Metin:
Haber: İshak KARA
(VAN) - CHP Kars Milletvekili İnan Akgün Alp, Van'da yarın yapılacak CHP'nin mitingine katılım çağrısı yaptı. Alp, "Eğer biz zamanında Türkiye'nin bütün demokrasi güçleri toplumsal bir tepki gösterseydi, Van'daki belediye de İstanbul'daki belediye gibi sahip çıkılabilseydi belki de bu kayyum anlayışı bu kadar kitleselleşmeyecekti. Van'da yapılacak olan mitinge sıradan bir miting gözüyle bakmıyoruz. Türkiye'de demokrasi çabaları ile barış çabalarını birleştirecek bu alandaki talebi görünür kılacak bir miting olacağını düşünüyoruz" dedi.

Veri kümesinden alıntı
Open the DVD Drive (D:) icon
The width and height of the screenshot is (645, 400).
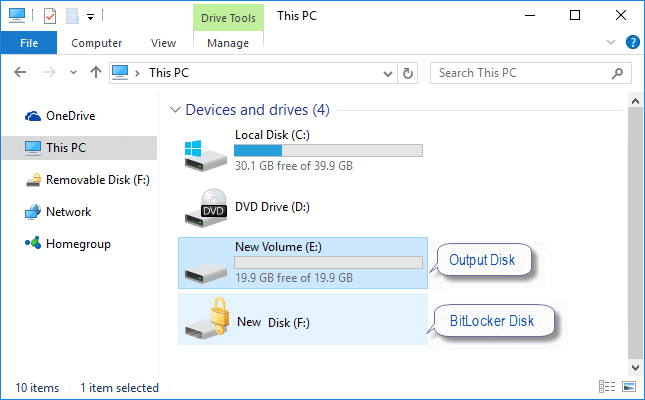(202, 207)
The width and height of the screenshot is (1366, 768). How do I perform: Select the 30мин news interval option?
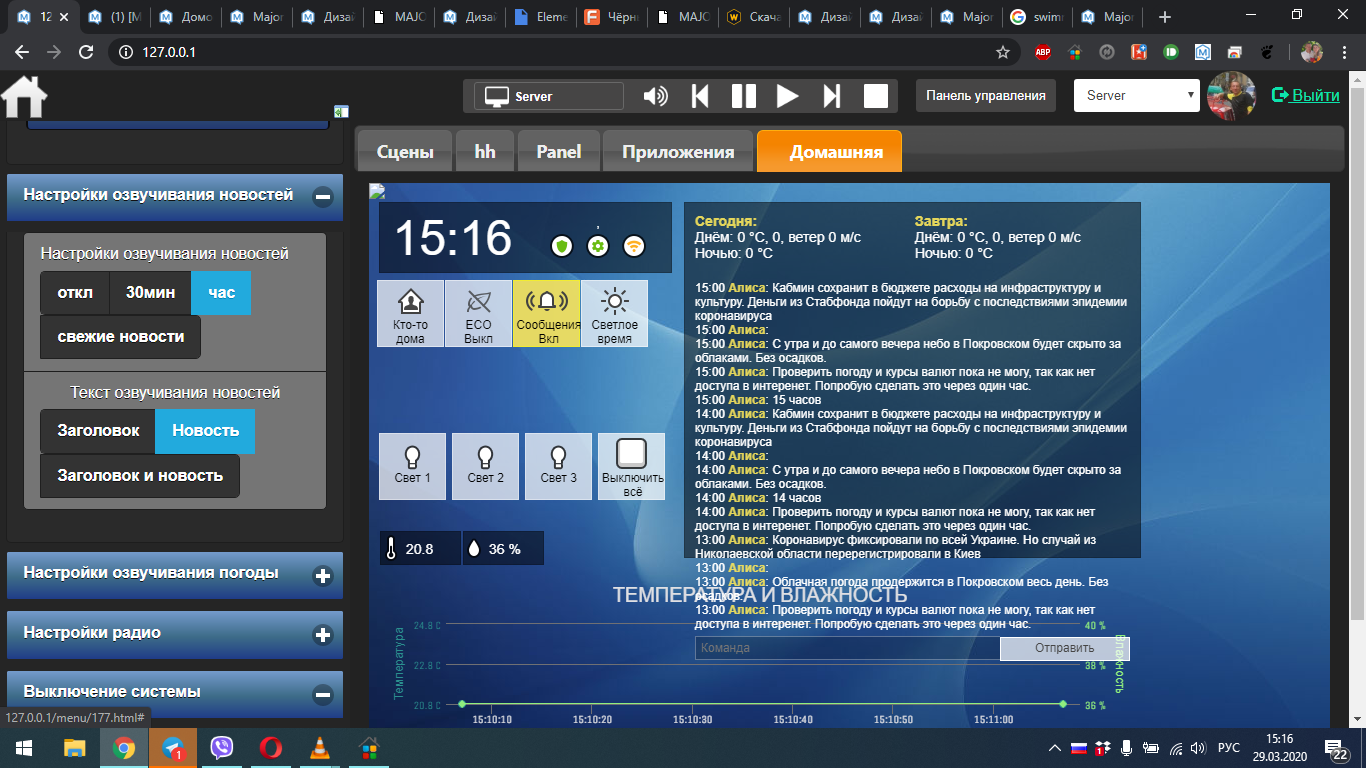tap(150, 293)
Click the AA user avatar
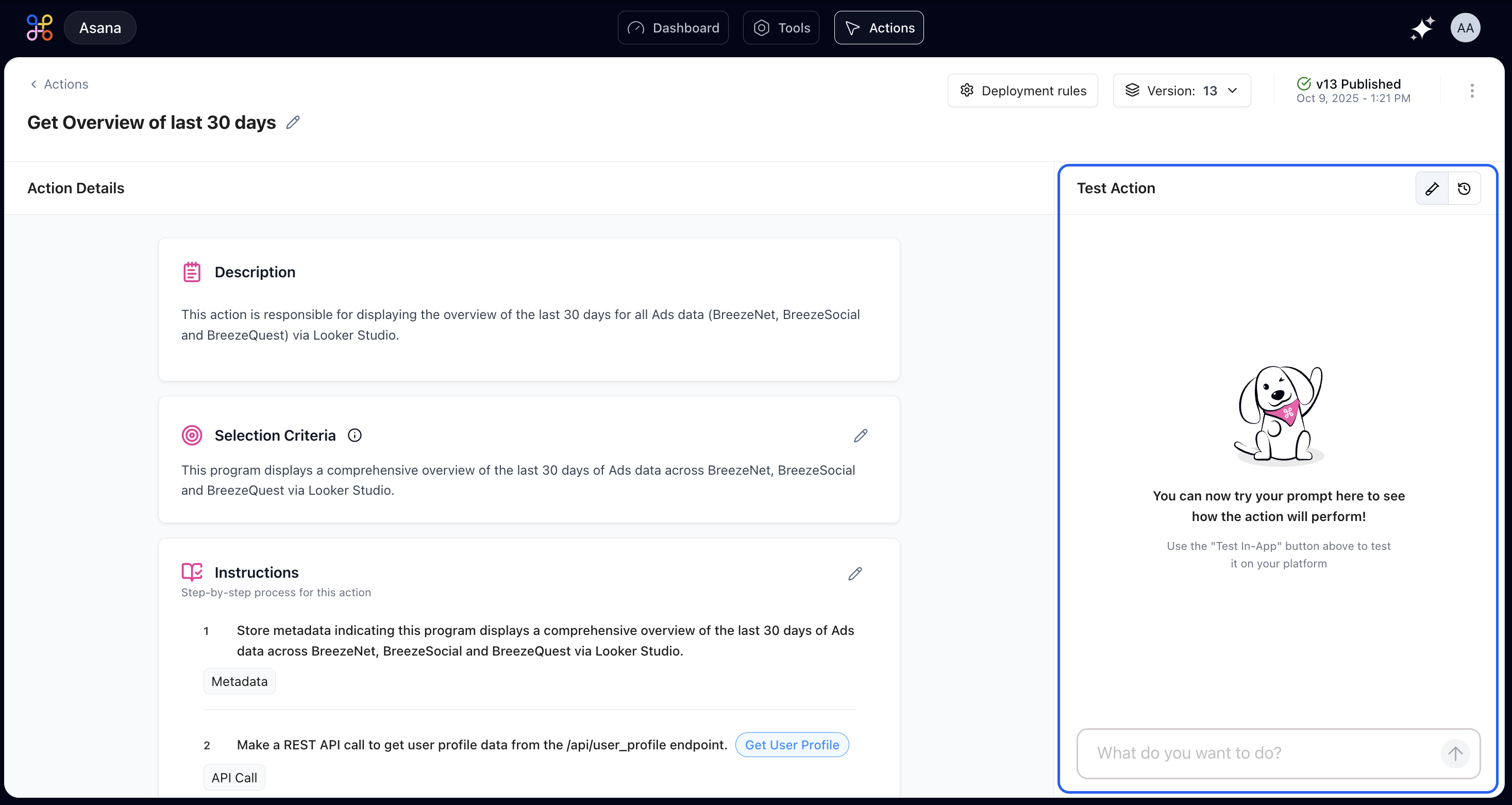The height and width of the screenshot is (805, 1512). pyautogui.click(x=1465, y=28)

---

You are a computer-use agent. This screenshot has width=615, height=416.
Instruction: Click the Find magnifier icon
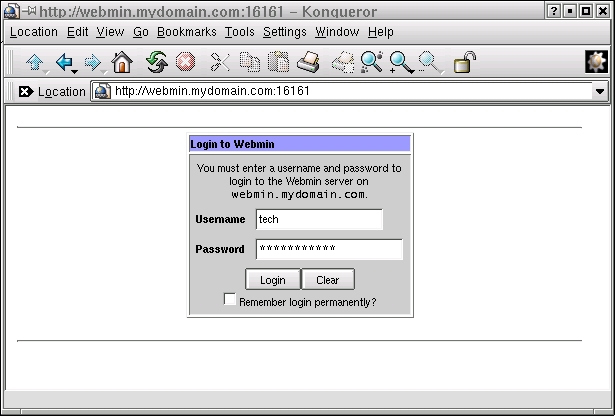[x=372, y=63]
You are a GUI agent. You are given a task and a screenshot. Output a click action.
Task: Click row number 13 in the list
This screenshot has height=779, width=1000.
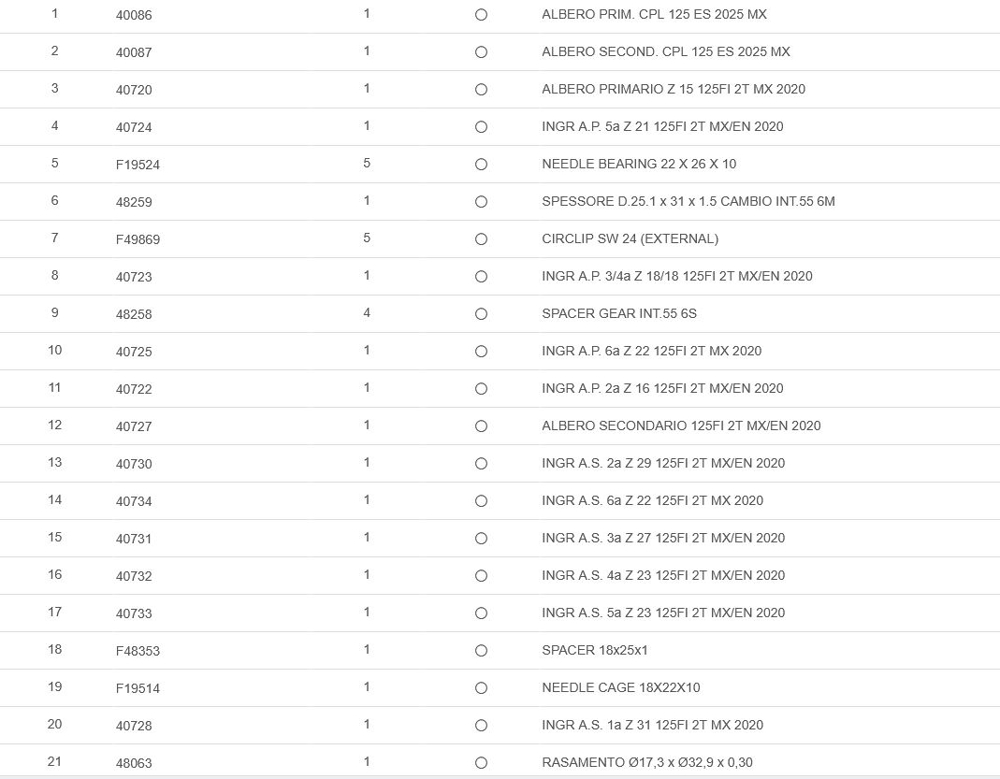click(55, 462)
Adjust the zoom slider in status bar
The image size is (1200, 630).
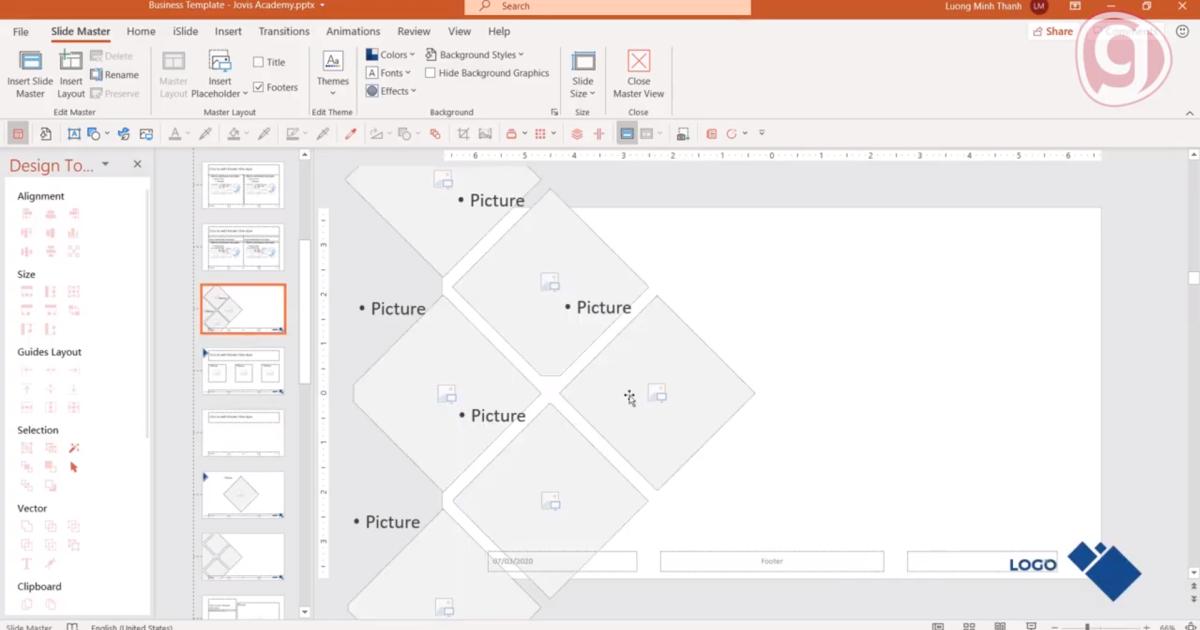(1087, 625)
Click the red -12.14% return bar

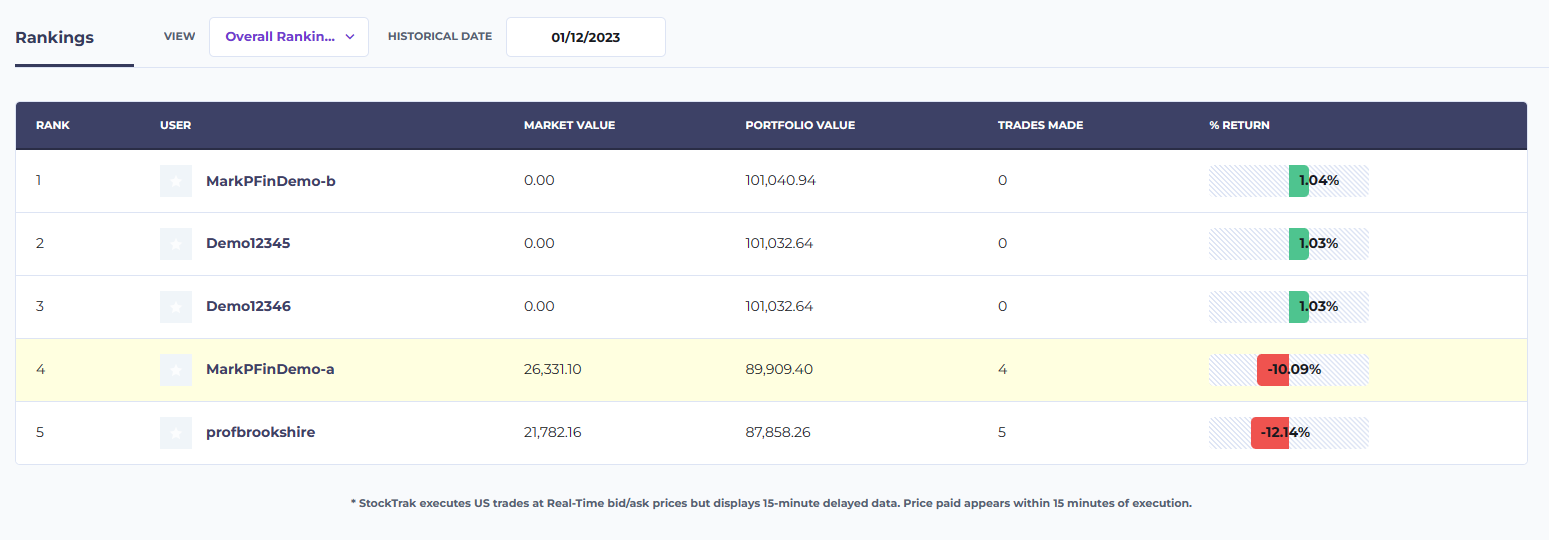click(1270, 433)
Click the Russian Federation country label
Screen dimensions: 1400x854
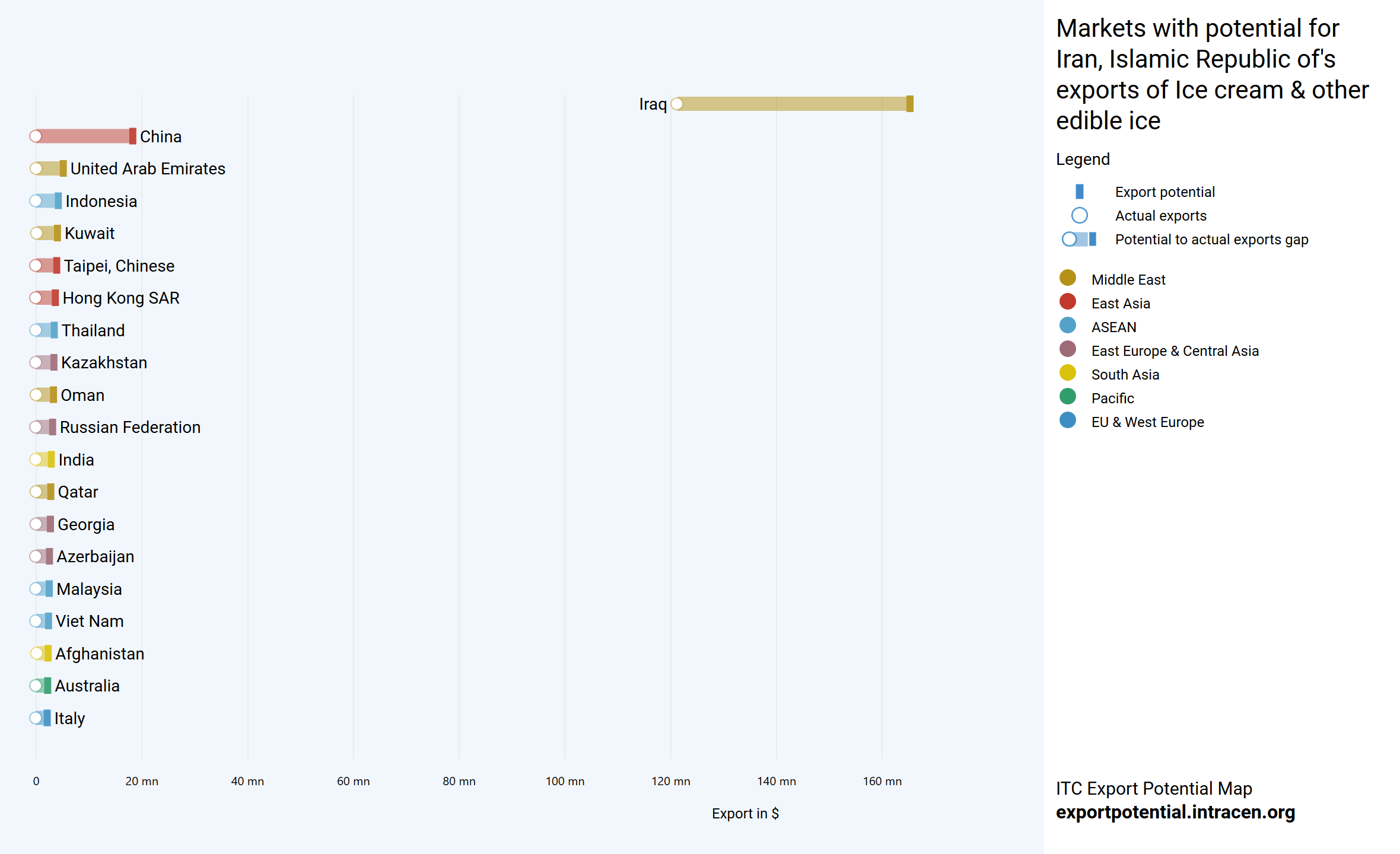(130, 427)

---

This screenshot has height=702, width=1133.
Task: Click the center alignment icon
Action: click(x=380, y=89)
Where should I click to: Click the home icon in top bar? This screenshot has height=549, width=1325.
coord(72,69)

İstenen Görev:
Van'daki mitinge ilişkin haber metnini iki cümleyle özetleyiniz. Bu veriler, metinden ayrı ve bağımsız bir malzemedir.

Alıştırmanın Cevabı:
CHP Kars Milletvekili İnan Akgün Alp, CHP'nin Van'da yarın yapacağı mitinge katılım çağrısında bulundu. Alp, demokrasi güçleri zamanında toplumsal tepki gösterip Van'daki belediyeye de İstanbul'daki gibi sahip çıkabilseydi kayyum anlayışının bu kadar kitleselleşmeyebileceğini belirterek mitingin demokrasi ve barış çabalarını birleştirip bu alandaki talebi görünür kılacağını düşündüklerini söyledi.